Task to complete :: Up to and including the line containing "Task: Click the 116,000 level on price scale", set down each line of the entries below exactly, starting from the first, and leave out the rest.

Entries provided ::
Start of Block
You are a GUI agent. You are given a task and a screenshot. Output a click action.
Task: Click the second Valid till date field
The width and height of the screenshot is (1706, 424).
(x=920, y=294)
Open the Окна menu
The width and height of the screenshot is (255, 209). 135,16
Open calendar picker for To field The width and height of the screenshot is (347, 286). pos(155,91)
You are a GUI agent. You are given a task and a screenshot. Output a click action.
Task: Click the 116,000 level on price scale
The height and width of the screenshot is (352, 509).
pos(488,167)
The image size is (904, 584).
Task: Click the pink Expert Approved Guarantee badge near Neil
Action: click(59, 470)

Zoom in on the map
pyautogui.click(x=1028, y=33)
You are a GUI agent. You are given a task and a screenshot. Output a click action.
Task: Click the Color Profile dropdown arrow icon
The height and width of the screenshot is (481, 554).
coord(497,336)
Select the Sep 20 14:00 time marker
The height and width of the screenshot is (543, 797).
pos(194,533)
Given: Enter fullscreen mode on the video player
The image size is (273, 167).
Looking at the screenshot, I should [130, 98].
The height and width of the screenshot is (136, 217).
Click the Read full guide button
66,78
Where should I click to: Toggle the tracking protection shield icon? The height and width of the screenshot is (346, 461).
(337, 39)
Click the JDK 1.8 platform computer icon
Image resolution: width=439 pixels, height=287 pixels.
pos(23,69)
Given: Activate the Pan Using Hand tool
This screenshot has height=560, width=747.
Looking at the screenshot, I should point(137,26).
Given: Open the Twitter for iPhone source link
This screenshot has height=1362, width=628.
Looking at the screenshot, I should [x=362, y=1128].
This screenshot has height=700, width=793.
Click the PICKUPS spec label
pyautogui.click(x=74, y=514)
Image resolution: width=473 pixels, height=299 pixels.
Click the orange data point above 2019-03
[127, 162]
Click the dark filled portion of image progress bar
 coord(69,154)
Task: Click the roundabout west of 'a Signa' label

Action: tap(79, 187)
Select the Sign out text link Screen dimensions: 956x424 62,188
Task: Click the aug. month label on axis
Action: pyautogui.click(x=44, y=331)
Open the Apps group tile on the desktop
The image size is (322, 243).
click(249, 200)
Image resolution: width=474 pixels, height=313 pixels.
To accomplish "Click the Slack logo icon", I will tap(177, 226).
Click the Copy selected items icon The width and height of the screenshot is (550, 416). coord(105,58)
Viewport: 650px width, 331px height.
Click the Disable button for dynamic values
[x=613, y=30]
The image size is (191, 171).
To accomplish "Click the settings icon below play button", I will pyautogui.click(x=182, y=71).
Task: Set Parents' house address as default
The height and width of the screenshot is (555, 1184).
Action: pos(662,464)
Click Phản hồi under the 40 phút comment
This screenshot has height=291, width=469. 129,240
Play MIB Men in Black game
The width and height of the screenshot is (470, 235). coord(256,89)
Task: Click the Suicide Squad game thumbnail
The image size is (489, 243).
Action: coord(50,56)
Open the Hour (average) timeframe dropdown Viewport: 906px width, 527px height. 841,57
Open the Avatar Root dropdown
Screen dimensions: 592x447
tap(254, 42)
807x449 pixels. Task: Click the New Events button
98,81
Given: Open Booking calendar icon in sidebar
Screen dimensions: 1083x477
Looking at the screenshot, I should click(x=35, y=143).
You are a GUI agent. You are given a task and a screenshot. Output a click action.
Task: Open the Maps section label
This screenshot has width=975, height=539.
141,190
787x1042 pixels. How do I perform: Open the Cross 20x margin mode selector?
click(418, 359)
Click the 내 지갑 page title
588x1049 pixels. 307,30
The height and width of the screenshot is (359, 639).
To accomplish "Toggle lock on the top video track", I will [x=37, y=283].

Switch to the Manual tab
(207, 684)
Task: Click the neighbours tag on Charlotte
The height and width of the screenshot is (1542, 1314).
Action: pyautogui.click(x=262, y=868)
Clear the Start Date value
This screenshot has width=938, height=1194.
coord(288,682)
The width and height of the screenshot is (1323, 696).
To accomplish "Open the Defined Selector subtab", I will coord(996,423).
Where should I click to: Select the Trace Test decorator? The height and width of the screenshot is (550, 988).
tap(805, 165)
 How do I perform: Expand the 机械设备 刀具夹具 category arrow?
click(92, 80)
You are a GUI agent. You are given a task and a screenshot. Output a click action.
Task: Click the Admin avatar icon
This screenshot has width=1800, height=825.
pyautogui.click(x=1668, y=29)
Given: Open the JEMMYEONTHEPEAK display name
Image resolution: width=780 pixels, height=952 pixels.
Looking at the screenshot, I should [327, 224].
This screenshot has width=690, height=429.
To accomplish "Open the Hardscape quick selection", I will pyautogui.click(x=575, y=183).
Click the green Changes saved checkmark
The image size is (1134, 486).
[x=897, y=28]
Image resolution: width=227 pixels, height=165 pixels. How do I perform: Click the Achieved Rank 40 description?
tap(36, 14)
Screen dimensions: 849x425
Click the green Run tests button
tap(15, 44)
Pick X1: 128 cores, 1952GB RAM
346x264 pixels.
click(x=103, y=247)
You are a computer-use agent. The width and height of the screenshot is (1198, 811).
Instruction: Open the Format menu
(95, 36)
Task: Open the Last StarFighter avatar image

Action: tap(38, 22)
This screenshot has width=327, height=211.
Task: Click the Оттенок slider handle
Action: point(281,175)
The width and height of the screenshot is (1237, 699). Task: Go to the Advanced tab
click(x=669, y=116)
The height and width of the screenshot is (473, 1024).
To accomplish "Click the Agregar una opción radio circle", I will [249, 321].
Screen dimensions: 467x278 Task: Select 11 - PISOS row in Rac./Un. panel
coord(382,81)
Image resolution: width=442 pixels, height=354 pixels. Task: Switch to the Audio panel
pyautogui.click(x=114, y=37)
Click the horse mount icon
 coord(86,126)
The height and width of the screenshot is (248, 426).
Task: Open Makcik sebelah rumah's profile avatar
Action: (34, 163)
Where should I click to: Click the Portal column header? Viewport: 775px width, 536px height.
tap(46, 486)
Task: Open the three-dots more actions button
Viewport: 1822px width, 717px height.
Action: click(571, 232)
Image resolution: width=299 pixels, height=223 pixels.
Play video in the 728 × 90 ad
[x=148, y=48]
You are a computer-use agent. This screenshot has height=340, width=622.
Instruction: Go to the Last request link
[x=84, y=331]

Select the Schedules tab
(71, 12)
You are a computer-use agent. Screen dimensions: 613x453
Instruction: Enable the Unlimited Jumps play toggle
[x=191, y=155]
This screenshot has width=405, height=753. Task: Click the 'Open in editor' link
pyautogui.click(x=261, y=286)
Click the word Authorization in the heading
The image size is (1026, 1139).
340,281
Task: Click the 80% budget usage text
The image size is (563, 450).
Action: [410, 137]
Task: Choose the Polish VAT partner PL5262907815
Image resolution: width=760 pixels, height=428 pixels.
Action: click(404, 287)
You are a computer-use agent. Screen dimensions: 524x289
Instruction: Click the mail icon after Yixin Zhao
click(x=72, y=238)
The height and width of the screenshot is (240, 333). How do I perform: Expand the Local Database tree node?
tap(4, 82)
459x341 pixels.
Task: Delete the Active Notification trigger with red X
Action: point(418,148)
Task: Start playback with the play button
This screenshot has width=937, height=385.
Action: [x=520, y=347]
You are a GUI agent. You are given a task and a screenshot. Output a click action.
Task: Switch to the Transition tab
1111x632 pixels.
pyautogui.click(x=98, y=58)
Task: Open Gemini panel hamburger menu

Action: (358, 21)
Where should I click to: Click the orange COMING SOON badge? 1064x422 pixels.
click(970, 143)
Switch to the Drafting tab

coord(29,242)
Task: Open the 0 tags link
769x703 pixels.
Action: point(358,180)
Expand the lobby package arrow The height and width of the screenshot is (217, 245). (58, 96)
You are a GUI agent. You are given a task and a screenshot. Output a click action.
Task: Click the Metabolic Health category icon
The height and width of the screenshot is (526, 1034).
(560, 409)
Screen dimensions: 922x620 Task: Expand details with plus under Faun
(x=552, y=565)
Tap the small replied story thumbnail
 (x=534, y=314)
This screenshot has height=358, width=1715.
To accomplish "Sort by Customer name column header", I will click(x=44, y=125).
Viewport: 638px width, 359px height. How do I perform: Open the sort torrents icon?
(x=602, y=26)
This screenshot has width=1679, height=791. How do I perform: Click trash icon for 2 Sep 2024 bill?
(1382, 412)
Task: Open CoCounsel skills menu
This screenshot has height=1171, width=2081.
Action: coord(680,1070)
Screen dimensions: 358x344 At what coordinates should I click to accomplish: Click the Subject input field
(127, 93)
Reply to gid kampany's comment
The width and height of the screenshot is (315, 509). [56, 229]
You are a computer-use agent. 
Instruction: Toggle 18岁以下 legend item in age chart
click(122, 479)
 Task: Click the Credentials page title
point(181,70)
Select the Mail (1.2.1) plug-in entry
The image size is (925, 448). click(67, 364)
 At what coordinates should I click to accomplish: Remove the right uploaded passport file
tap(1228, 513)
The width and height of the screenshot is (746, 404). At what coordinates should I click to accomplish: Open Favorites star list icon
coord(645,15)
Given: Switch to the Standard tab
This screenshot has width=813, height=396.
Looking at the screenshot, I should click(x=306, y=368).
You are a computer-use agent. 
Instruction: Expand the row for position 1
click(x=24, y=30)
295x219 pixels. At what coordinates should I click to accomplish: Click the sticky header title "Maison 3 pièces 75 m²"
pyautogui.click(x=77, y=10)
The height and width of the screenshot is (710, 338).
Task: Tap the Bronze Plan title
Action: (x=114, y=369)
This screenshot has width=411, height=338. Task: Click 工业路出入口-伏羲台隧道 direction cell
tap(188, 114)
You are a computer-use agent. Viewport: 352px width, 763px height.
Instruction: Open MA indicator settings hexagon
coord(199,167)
End of Block
Problem solution ::
You are a GUI agent. You are given a task and a screenshot. Output a click action.
Task: Click the second Valid till date field
The width and height of the screenshot is (1706, 424).
(x=920, y=294)
Open the Окна menu
The width and height of the screenshot is (255, 209). 135,16
Open calendar picker for To field The width and height of the screenshot is (347, 286). pos(155,91)
You are a GUI agent. You are given a task and a screenshot. Output a click action.
Task: Click the 116,000 level on price scale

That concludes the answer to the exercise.